A curious statement, though obviously a profound one. What does he mean by this? How do we understand “by not understanding”?
Imagine the following: Someone who has known you, perhaps for only a short while, comes up to you one day and says: “You know, I’ve got you figured out. I understand you. You’re typically Scottish, the way all the Scots are. You’re stubborn like your father, uptight like your mother, an INTJ on the Myers-Briggs personality charts, and a number six on the Enneagram – that’s why you never think for yourself! You’re as predictable as fog in a Scottish winter. You hold no surprises!”
Would you feel understood? Would you not instead feel violated and angry?
Now imagine the reverse: Someone who has known you deeply for a long time (your spouse perhaps, or a brother, or sister, or a life-long friend) comes up to you and says: “You are a mystery to me. I’ve known you for most of my life and I still can’t figure you out. Sometimes I think I understand you, but you constantly surprise me.
“There’s a depth and a complexity to you, something beyond me, that I’ve never fully grasped and I feel good about that. It adds to your mystique! All these years – and I am still just getting to know you!”
Wouldn’t you fell more understood, in this case, by not being understood? Wouldn’t you feel freer to be yourself and more valued as a person?
When Scripture says “fear of the Lord is the beginning of wisdom,” essentially this is what it has in mind, namely, the kind of reverence and respect that backs off and lets others be fully who they are. To properly fear someone is to be afraid of violating them, of not respecting them properly.
That is what fear of the Lord is and that is why it is a gift from the Holy Spirit, a warm, positive energy that emanates right out of the joy and gratitude that lives within the Trinity. Yet it is a curious thing: how can fear be positive?
Fear is almost never seen as positive. Fear connotes repression, timidity, oppressions, lack of nerve and immaturity, all of which are bad.
Moreover, given that so many today are over-reacting to our religious backgrounds, there is in our culture a neurosis and a paranoia about fear of God. The term “fear of God” is today a lightning rod that constellates and draws upon itself a lot of free-floating anger. That is unfortunate and surely a sign of a certain adolescence within us.
A certain fear is not only healthy, it’s necessary for love, peace and happiness.
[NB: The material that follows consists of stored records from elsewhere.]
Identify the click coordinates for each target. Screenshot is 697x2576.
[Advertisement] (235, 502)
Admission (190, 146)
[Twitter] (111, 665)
A healthy fear is not a fear of punishment or of experiencing guilt. Nor, like Prometheus, is it a fear of stealing fire from the gods. God is not threatened by human creativity. God is trying to set us on fire.
A healthy fire is built right into the dynamics of love itself. It is a fear of violating others, of not fully respecting who they are in all their uniqueness and complexity. It is the fear of self-inflating, of being insensitive, of being boorish, of hurting those whom we love.
We experience this fear, and appreciate most its value, when we first fall in love with someone. In the glow of first fervor, that delightful feeling of finally finding that one person who will make us whole, we know healthy fear. At that point in the relationship, we are over-cautious, respectful, understanding and overly fearful that we might disappoint that significant other by doing something stupid or selfish.
When we first fall in love we do not take the other for granted, but respect his or her otherness, uniqueness and complexity. We also live in face of the fact that this person is a gift in our own lives.
But familiarity breeds contempt, and, soon enough, as we have all sadly experienced, that initial caution and respect disappear, replaced precisely by a lack of fear – and that one so-unique, so-rich person we fell in love with is now somebody familiar, someone we understand, and someone before whose love we no longer have any apprehensions.
Love shuts off at that moment. It has no choice. It is being violated.
Fear of the Lord is the beginning of wisdom. It is also the secret to love, harmony and respect. One of the greatest gifts any of us could receive from the Holy Spirit is the gift of healthy fear. Few things would help us as much to become more gracious, respectful, and loving.
If we each had the wisdom that comes from fear of the Lord, the face of the earth would be renewed because our marriages, families, churches and places of work would explode with new meaning as we began to understand more by not understanding and began to see things familiar as unfamiliar again.